■ **What needs to be done**
Run through the data and copy out every line that mentions the word "each".

■ **Collected data entries**
------------

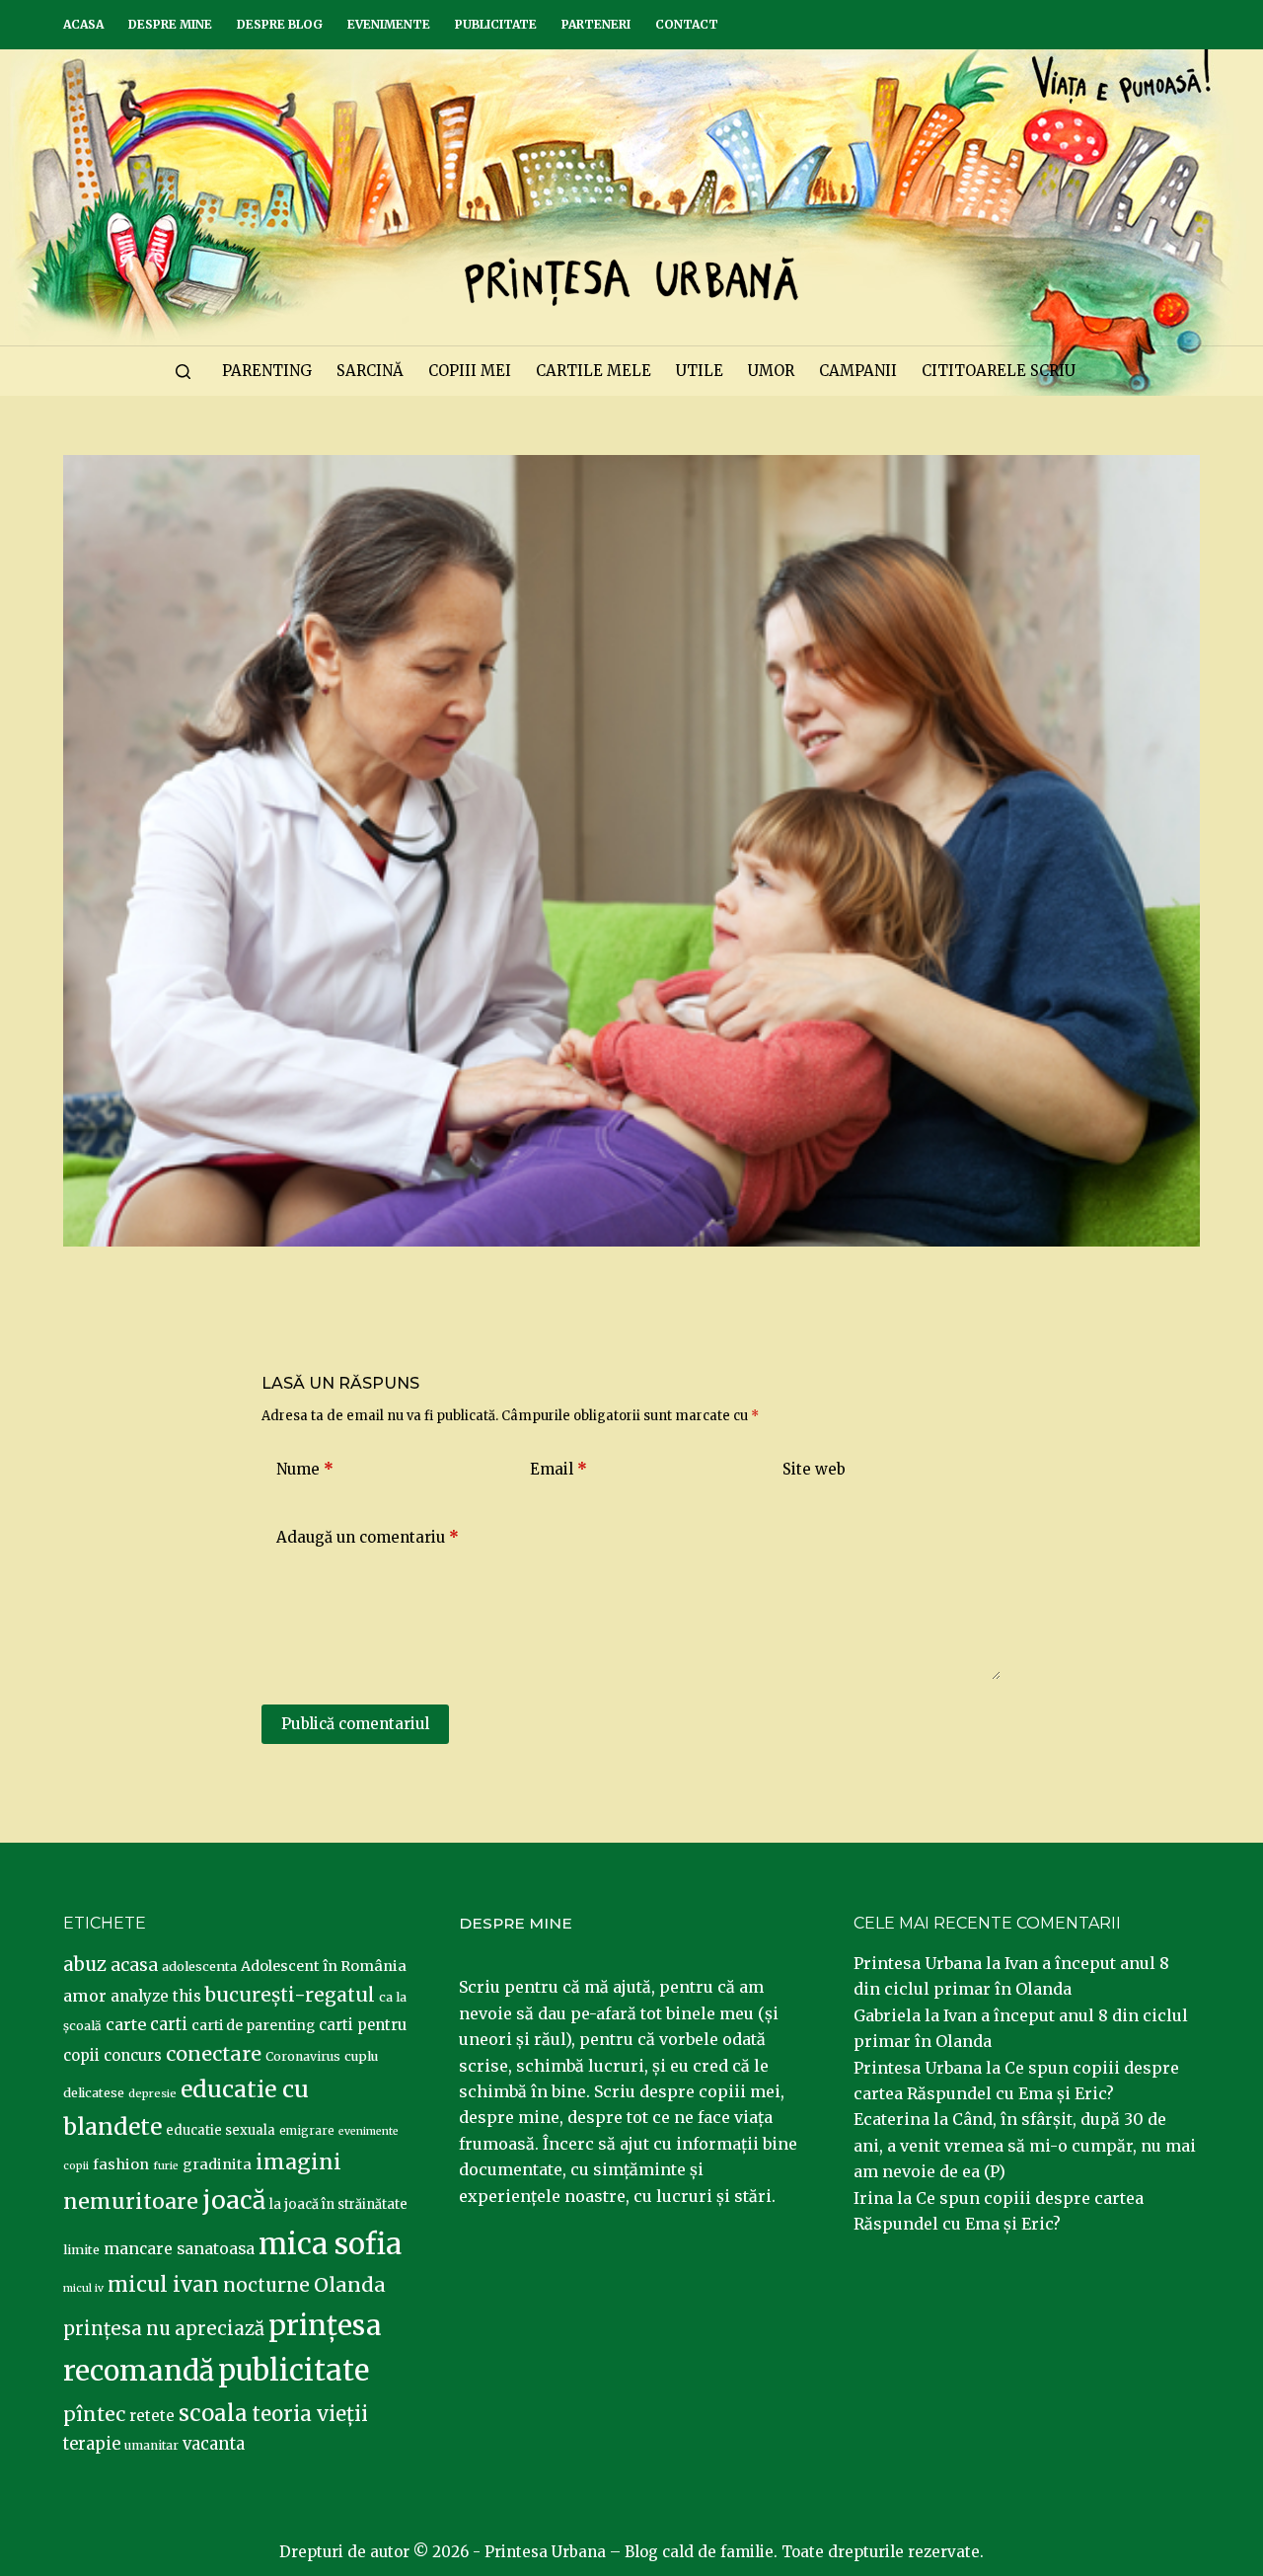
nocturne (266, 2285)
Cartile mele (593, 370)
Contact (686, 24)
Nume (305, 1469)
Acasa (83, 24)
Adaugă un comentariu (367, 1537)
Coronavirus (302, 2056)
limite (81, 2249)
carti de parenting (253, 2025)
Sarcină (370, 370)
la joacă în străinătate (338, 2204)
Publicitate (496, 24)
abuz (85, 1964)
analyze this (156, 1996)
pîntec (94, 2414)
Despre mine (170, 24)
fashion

------------

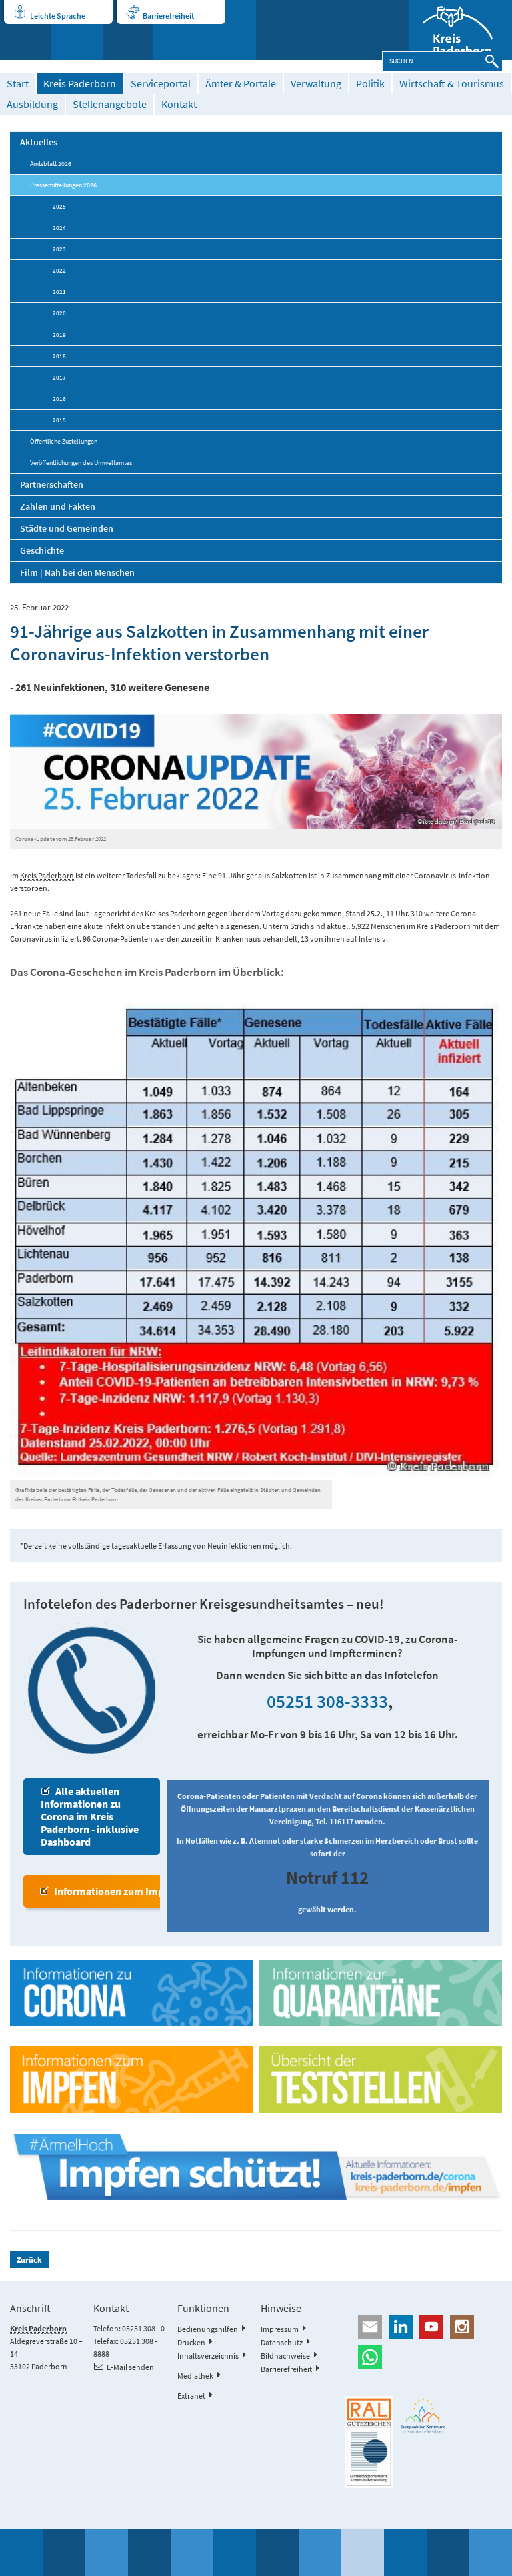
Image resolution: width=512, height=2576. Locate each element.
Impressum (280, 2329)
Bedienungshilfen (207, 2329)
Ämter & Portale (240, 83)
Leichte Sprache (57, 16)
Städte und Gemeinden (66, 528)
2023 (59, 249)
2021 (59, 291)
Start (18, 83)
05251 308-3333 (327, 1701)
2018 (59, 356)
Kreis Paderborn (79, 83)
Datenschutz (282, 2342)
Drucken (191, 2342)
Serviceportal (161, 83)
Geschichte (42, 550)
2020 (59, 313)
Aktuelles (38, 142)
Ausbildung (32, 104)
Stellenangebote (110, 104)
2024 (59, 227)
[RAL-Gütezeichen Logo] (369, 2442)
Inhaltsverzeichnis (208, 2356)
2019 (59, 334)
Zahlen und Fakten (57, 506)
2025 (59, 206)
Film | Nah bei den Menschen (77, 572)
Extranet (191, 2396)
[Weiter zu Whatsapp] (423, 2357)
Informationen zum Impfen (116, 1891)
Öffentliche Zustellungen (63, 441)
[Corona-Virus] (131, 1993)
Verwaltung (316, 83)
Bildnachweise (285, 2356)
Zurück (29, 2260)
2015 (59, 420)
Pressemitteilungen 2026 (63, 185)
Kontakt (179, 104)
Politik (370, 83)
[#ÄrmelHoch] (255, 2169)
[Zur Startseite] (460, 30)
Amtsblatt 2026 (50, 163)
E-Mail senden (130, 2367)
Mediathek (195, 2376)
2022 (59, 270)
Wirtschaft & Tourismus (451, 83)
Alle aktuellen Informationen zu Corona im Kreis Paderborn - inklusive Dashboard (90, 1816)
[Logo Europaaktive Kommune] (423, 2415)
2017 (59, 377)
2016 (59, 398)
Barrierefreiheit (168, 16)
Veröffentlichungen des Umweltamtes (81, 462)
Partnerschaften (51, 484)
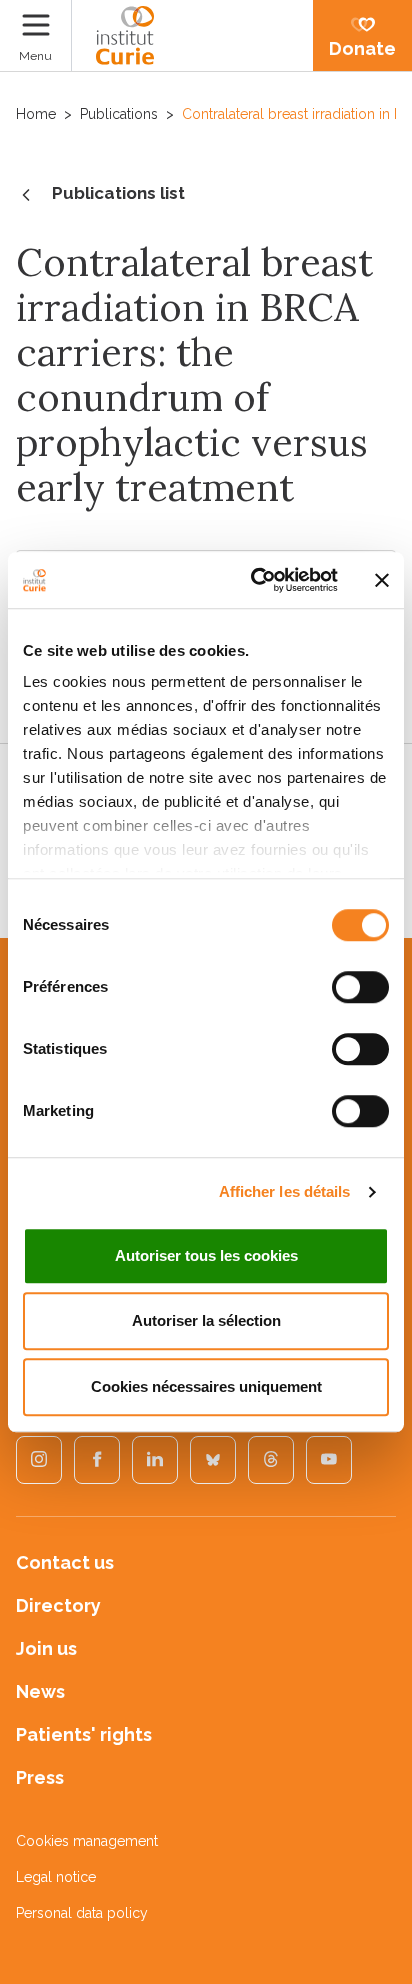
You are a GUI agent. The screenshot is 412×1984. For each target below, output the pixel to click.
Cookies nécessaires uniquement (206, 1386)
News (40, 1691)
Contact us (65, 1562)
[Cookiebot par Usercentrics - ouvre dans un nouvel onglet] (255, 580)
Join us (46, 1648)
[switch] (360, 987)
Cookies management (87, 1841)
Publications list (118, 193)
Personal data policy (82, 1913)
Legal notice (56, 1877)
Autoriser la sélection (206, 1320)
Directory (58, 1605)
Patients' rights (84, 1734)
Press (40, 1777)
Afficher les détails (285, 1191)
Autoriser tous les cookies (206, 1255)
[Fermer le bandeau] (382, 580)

------------

■ **Written response**
Image resolution: width=512, height=2576. Locate each element.
You are a GUI agent. The screenshot is 412×1984. For each target below, output the pixel to click.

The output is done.